Wiedzieliśmy, że te wybory parlamentarne będą bezprecedensowe i historyczne. Wiedzieliśmy, że po 7 lipca 2024 r. nic już nie będzie takie samo. Nie myliliśmy się.
.Myśleliśmy, że „front republikański” jest martwy i pogrzebany, że Rassemblement National został ostatecznie zdediabolizowany, a Francuzi są całkowicie zirytowani 50 latami socjalizmu i masowej imigracji.
Odporność prostackiej antyfaszystowskiej retoryki zaskoczyła nas wszystkich. Podejrzewaliśmy, że centrowy obóz Emmanuela Macrona i lewicowy blok Jean-Luca Mélenchona zrobią wszystko, co w ich mocy, aby ożywić ducha „no pasarán!”, ale ten slogan wydawał się tak przestarzały po ponad 20 latach intensywnego i obraźliwego używania, że Francuzi byli już na niego odporni.
Oczekiwaliśmy, że centrowy elektorat i emeryci przestraszą się wenezuelskiego i imigracyjnego programu Nowego Frontu Ludowego i odmówią poparcia dwuznaczności lewicy w odniesieniu do Hamasu i „przedmiejskiego” antysemityzmu, który rośnie we Francji.
Wyobrażaliśmy sobie, że Francja jest głęboko prawicowa i że zwolennicy wstrzymania się od głosu wykorzystają historyczną okazję, jaką im przedstawiono, aby wygrać pierwszą próbę zjednoczenia prawicy. Jednak to właśnie zjednoczenie lewicy i centrum zdecydowali się wysunąć na prowadzenie.
Zakład prezydenta Macrona przybrał zaskakujący obrót. Rassemblement National (w sojuszu z Érikiem Ciottim) – niektóre sondaże przewidywały, że może on uzyskać bezwzględną większość na kilka dni przed pierwszą turą – ostatecznie uzyskał zaledwie 143 mandaty (w tym 18 dla republikańskich dezerterów), zajmując trzecie miejsce za Nouveau Front Populaire (182 mandaty) i blokiem centrowym (165). Nawet Republikanie, którzy odmówili sojuszu z RN, utrzymali się na dobrej pozycji z 66 mandatami.
.Dzień po wyborach prawica ma kaca. W ciągu miesiąca wszystko się zmieniło. Od miażdżącego zwycięstwa w wyborach europejskich, o którym wszyscy już zapomnieli, po rozczarowanie parlamentarne, RN zmierzył się z ordynacją wyborczą – która zwykle jest dla prawicy niekorzystna – dwuturowym systemem większościowym. Napotkał również na przeszkodę w postaci „frontu republikańskiego”, który nie jest frontem republikańskim, ponieważ obejmuje skrajną lewicę (LFI, Partię Komunistyczną, NPA).

POLECENIE. Dopisz dalszy ciąg tekstu o wyborach parlamentarnych we Francji w 2024 roku, zaczynając po jego ostatnim zdaniu.

Fragment zbioru danych:
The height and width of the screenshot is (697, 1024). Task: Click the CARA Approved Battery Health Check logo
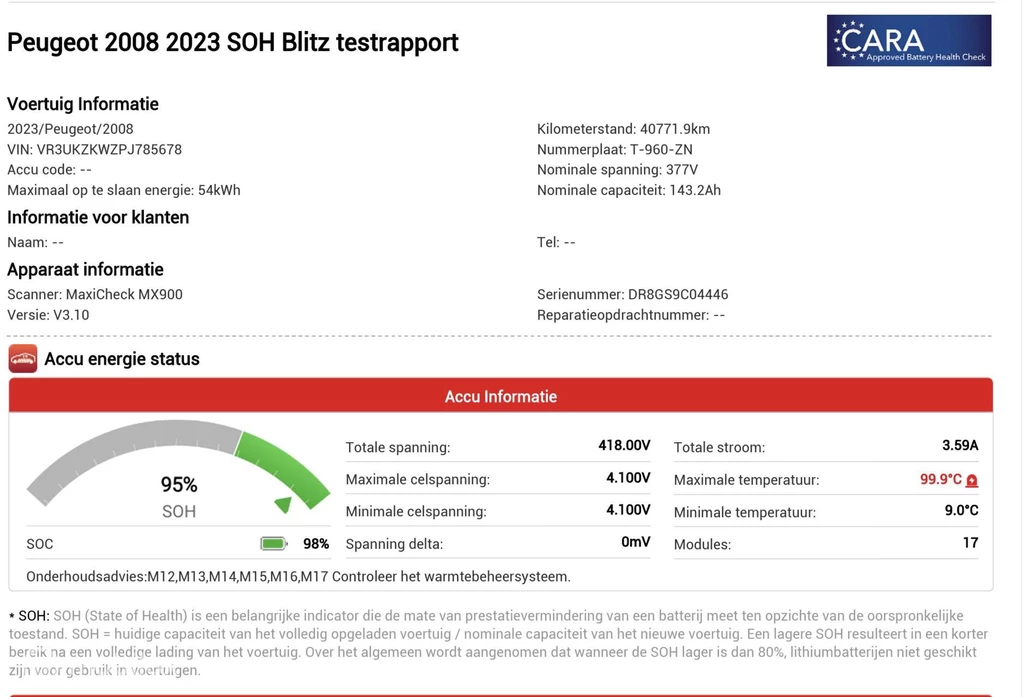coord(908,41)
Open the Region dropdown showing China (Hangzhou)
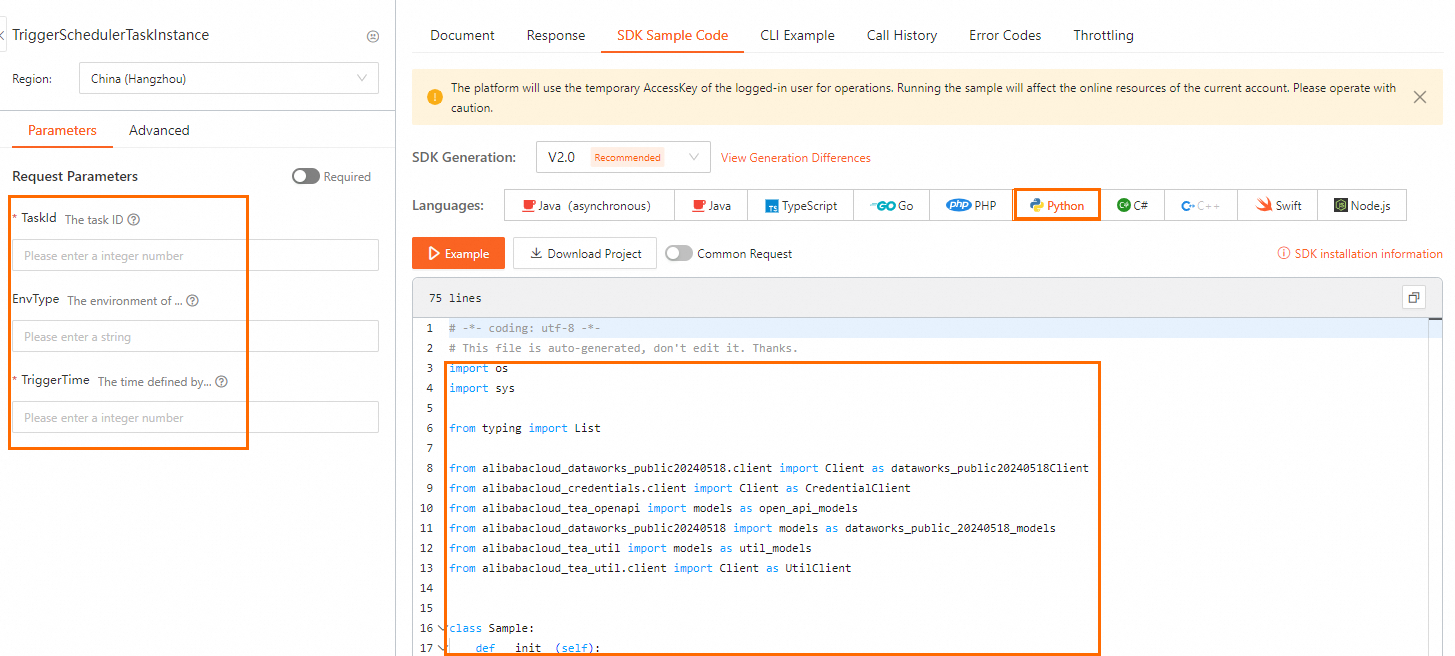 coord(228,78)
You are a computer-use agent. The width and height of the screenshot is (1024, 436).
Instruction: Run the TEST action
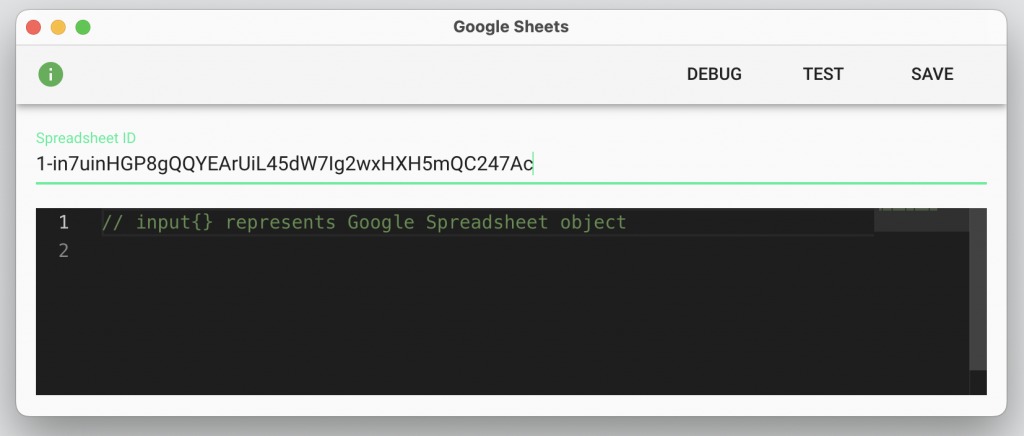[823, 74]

WYNIK.
Ta historyczna sekwencja jest jednak daleka od zakończenia. To dopiero pierwszy akt zmian, które czekają Francję. Jesteśmy zaledwie dzień po przedterminowych wyborach parlamentarnych, które nie przyniosły bezwzględnej większości ani lewicy, ani centrum, ani prawicy.
Od teraz negocjacje między partiami zmienią swój wymiar. Od teraz chodzi o stworzenie większości, która będzie w stanie uniknąć chaosu we Francji. Jeśli blok lewicowy pozostanie w obecnym kształcie i będzie dążył do samodzielnego rządzenia, w razie potrzeby siłą, jak wydaje się chcieć Jean-Luc Mélenchon, natychmiast będzie musiał stawić czoła wotum nieufności.
Koalicja jest nieunikniona. Nie wiadomo tylko, wokół kogo. Najbardziej prawdopodobnym scenariuszem jest to, że obóz prezydencki zdoła zgromadzić wokół siebie partie „republikańskie” zarówno z lewej, jak i z prawej strony. Szeroki centrowy sojusz, od socjalistów po centroprawicę, mógłby zostać utworzony, ale prawdopodobnie nie byłby w stanie rządzić w dłuższej perspektywie. Jeśli chodzi o szczegóły, socjaliści zdobyli 65 mandatów, ekolodzy 15, a komuniści 9. Jest też ok. dziesięciu „innych lewicowców” i kolejnych dziesięć „innych prawicowców”. Ścisły sojusz między blokiem centrowym a LR miałby sens, ale zależałby od dobrej woli RN, która w żadnym wypadku nie jest gwarantowana.
Niezależnie od scenariusza powołanie premiera należy do prezydenta Republiki. Pośpiech Jeana-Luca Mélenchona w ubieganiu się o to stanowisko odzwierciedla jedynie fakt, że La France Insoumise będzie prawdopodobnie izolowana w następnym Zgromadzeniu Narodowym.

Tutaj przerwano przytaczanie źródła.